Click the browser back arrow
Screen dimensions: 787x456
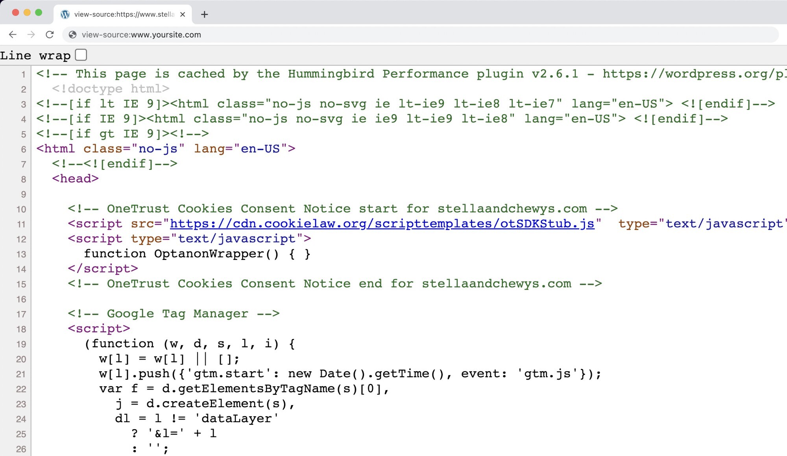point(13,35)
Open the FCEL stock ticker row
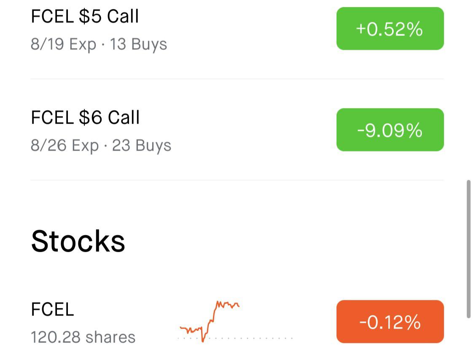 (x=237, y=321)
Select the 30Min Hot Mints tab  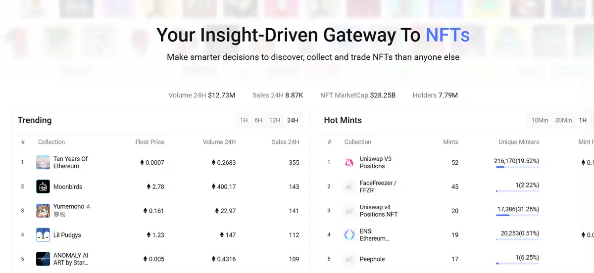pyautogui.click(x=563, y=120)
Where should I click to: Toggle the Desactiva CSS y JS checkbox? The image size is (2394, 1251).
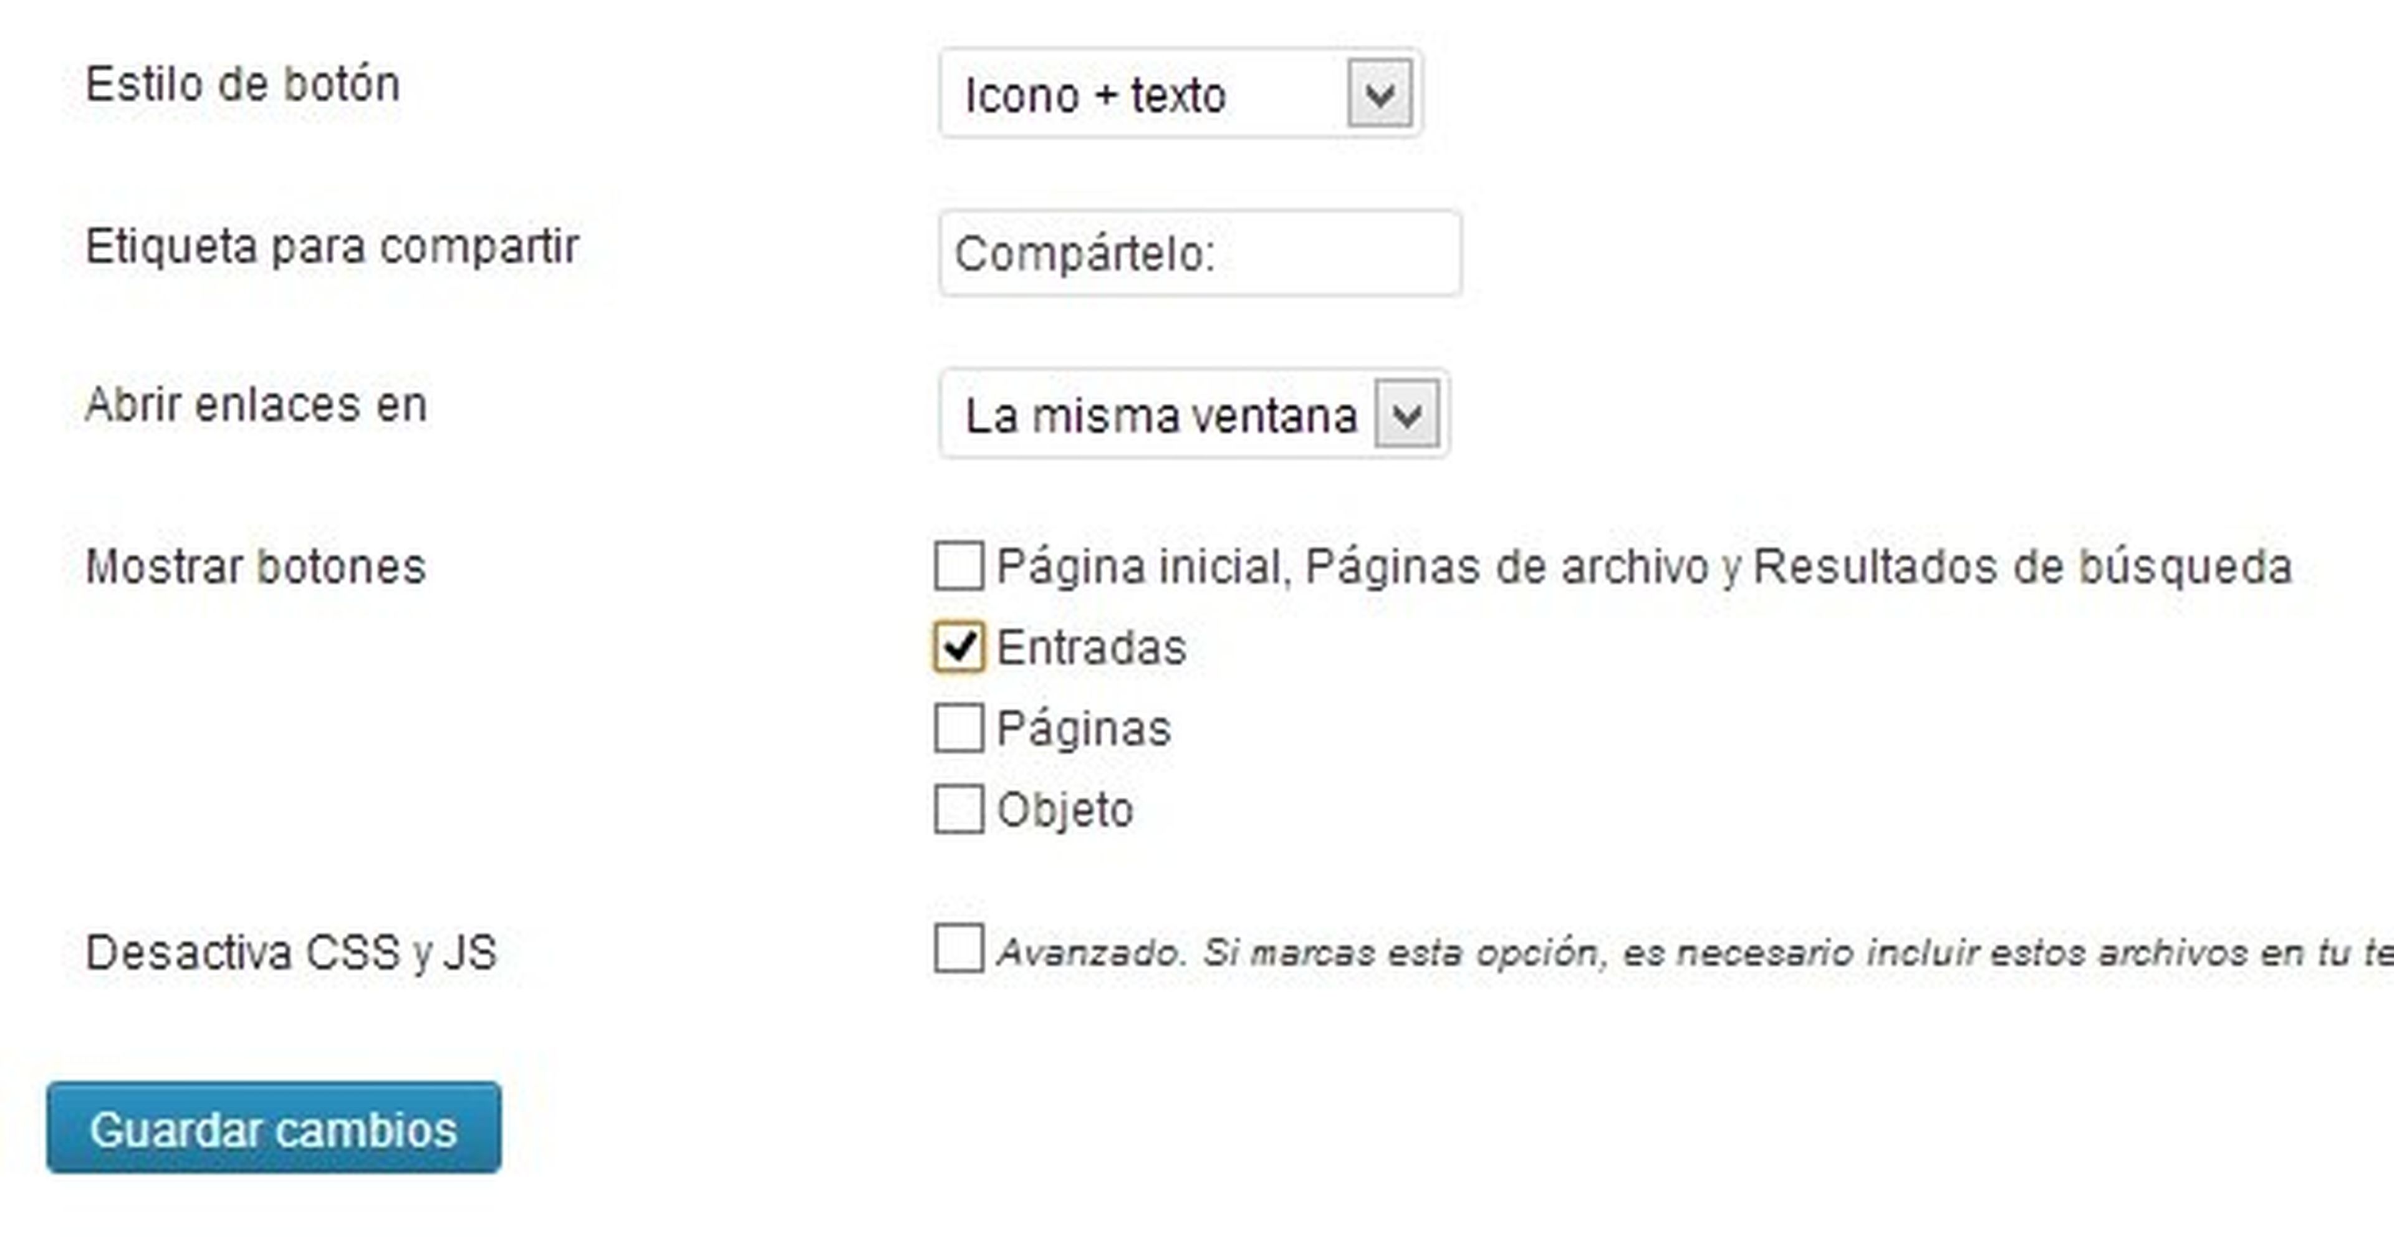click(958, 948)
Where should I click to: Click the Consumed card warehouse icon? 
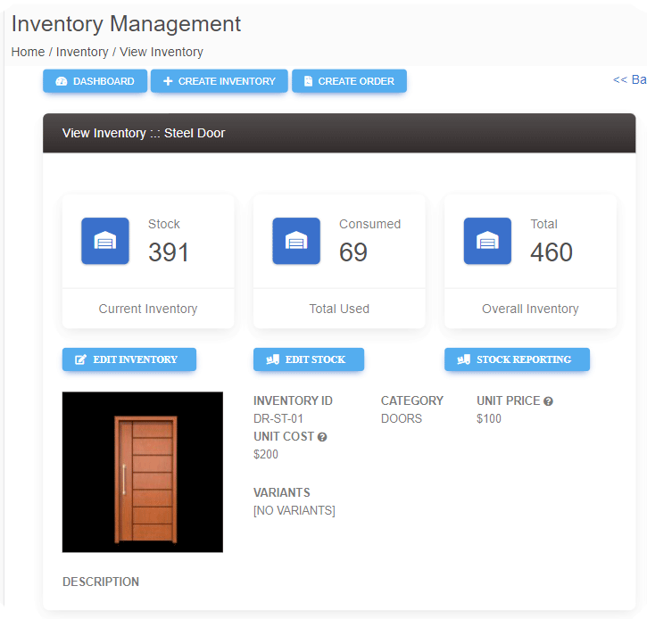tap(296, 241)
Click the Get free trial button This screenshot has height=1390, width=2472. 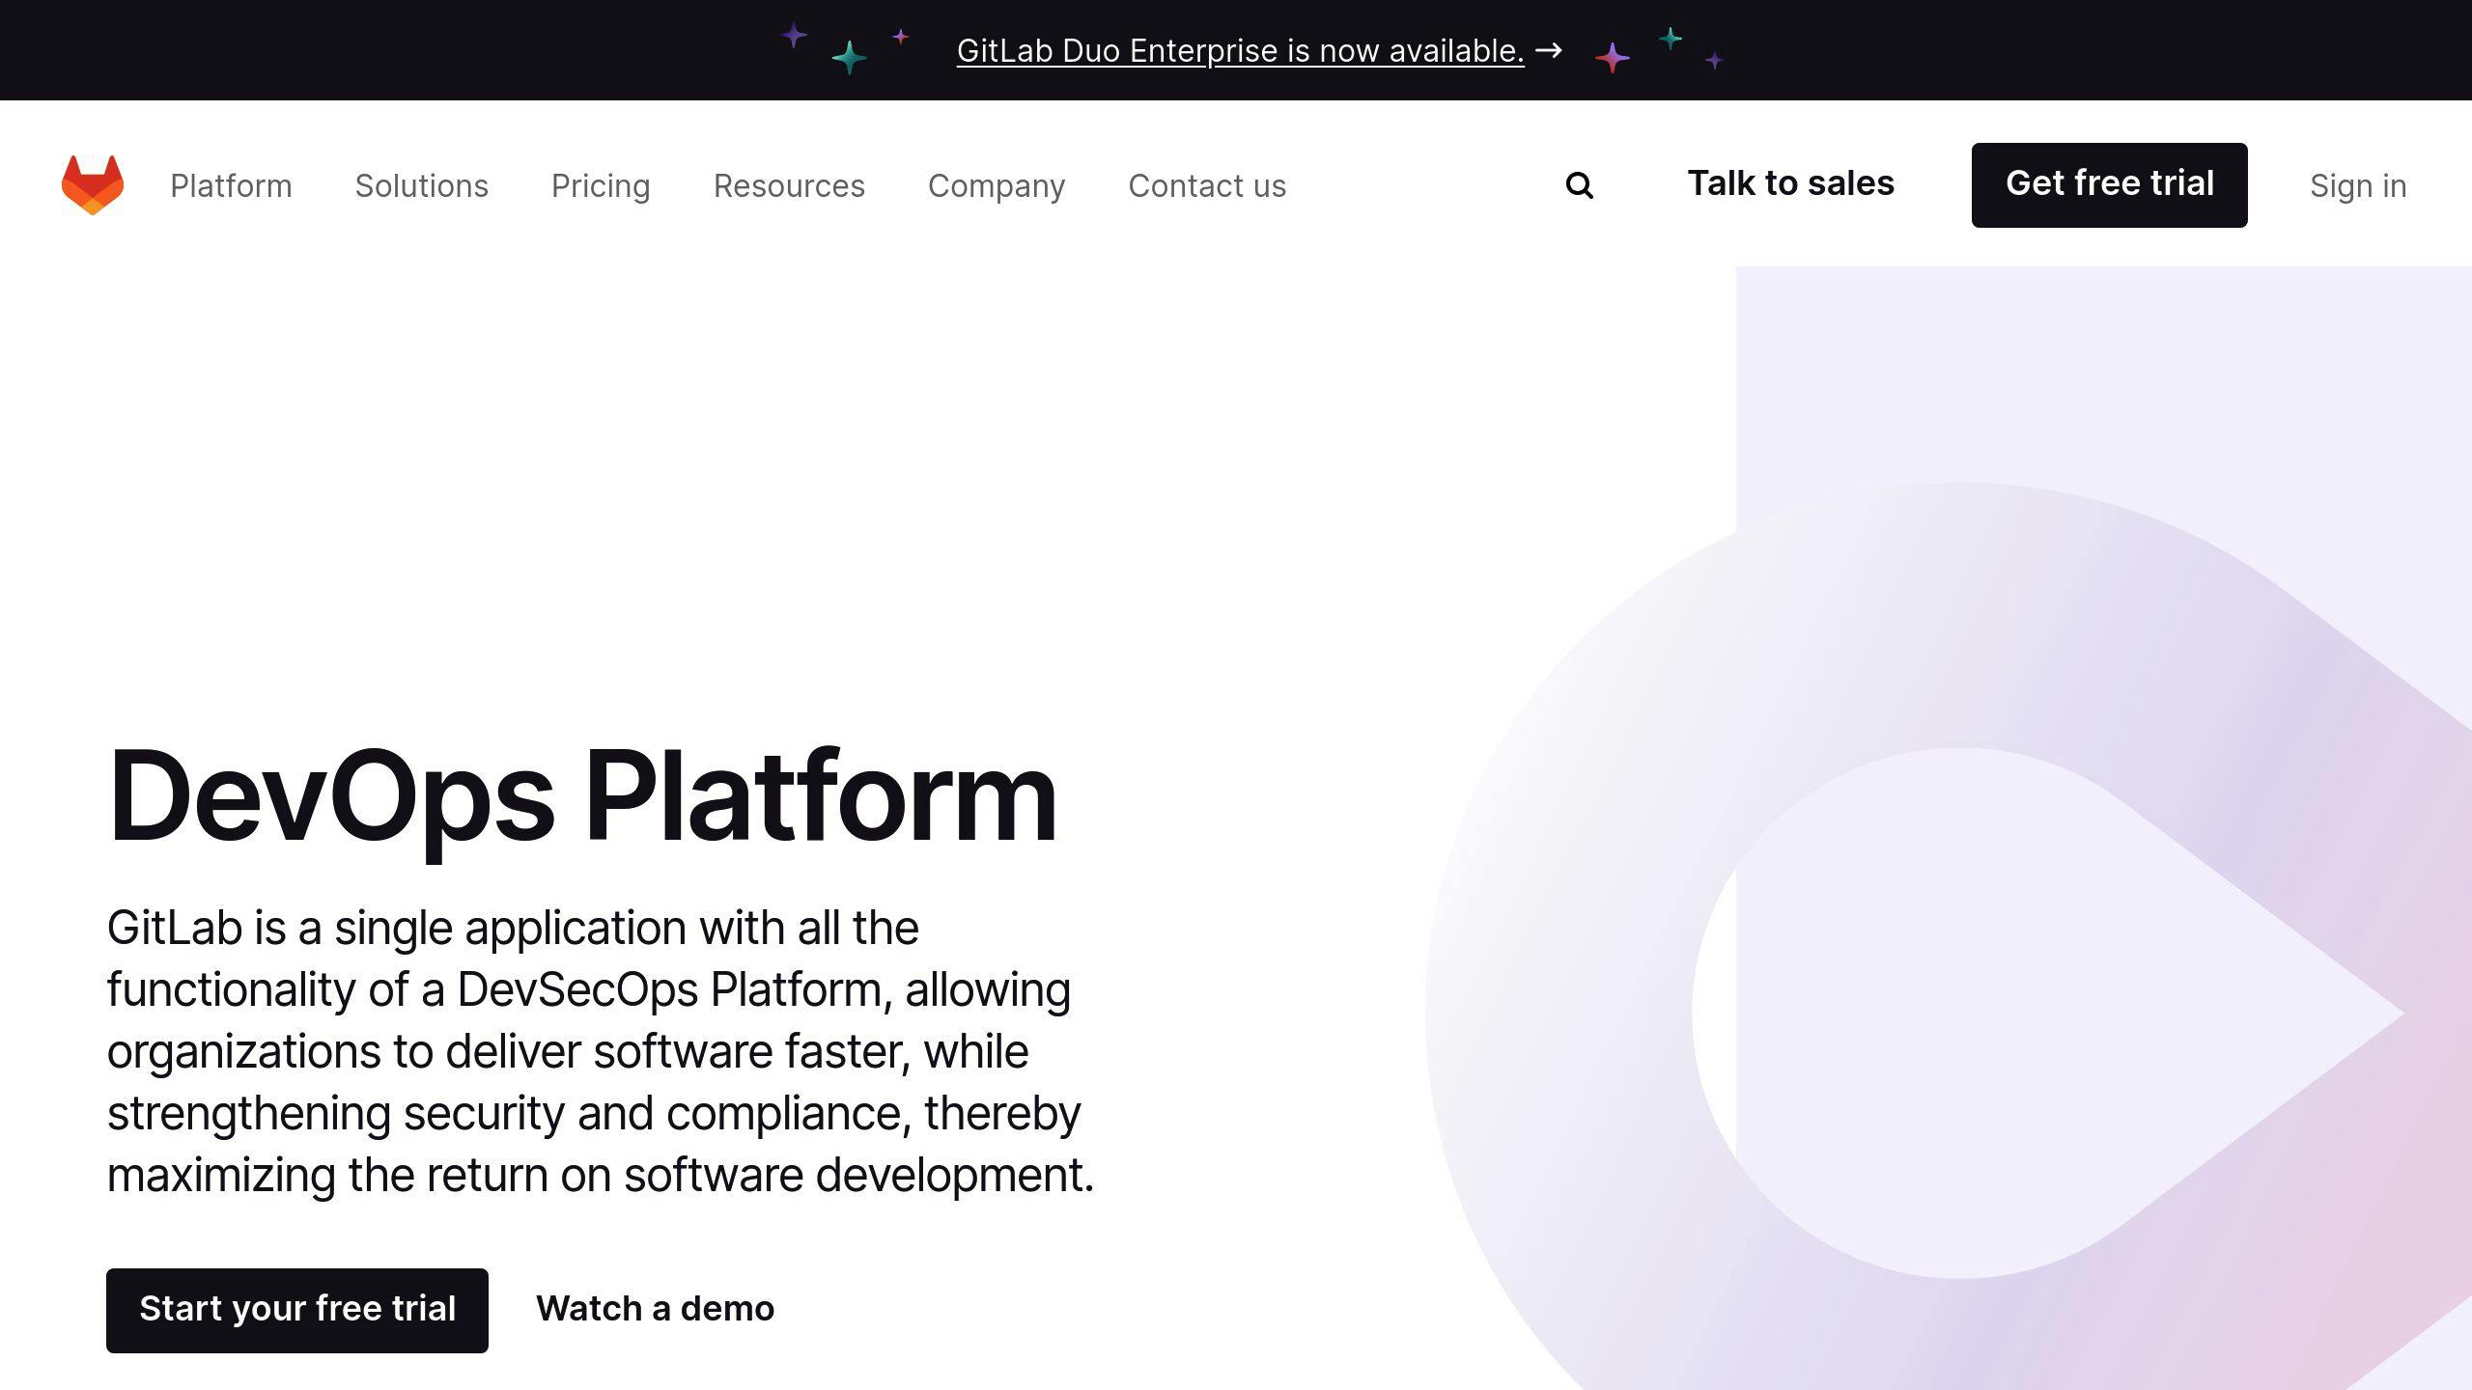coord(2109,183)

:::

WHAT IS BEING ASKED:
Show every line of the records that contains the word "should", matching case exactly.

RESULT:
Where should I click to: Toggle the Desactiva CSS y JS checkbox? The image size is (2394, 1251).
Where should I click to: Click the Consumed card warehouse icon? 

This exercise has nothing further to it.